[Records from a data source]

*****

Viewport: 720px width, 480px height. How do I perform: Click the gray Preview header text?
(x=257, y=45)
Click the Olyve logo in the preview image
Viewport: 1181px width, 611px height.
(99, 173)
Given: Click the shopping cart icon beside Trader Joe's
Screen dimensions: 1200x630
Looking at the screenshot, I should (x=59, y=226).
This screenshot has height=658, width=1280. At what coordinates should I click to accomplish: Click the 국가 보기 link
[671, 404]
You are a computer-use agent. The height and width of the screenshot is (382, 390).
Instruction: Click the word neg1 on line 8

*****

*WORK INSTRUCTIONS*. Return every line above exactly.

*EXPECTED OUTPUT*.
Viewport: 720px width, 480px height. How do I perform: Click the gray Preview header text?
(x=257, y=45)
Click the Olyve logo in the preview image
Viewport: 1181px width, 611px height.
(99, 173)
Given: Click the shopping cart icon beside Trader Joe's
Screen dimensions: 1200x630
Looking at the screenshot, I should (x=59, y=226).
This screenshot has height=658, width=1280. At what coordinates should I click to accomplish: Click the 국가 보기 link
[671, 404]
You are a computer-use agent. The height and width of the screenshot is (382, 390).
Instruction: Click the word neg1 on line 8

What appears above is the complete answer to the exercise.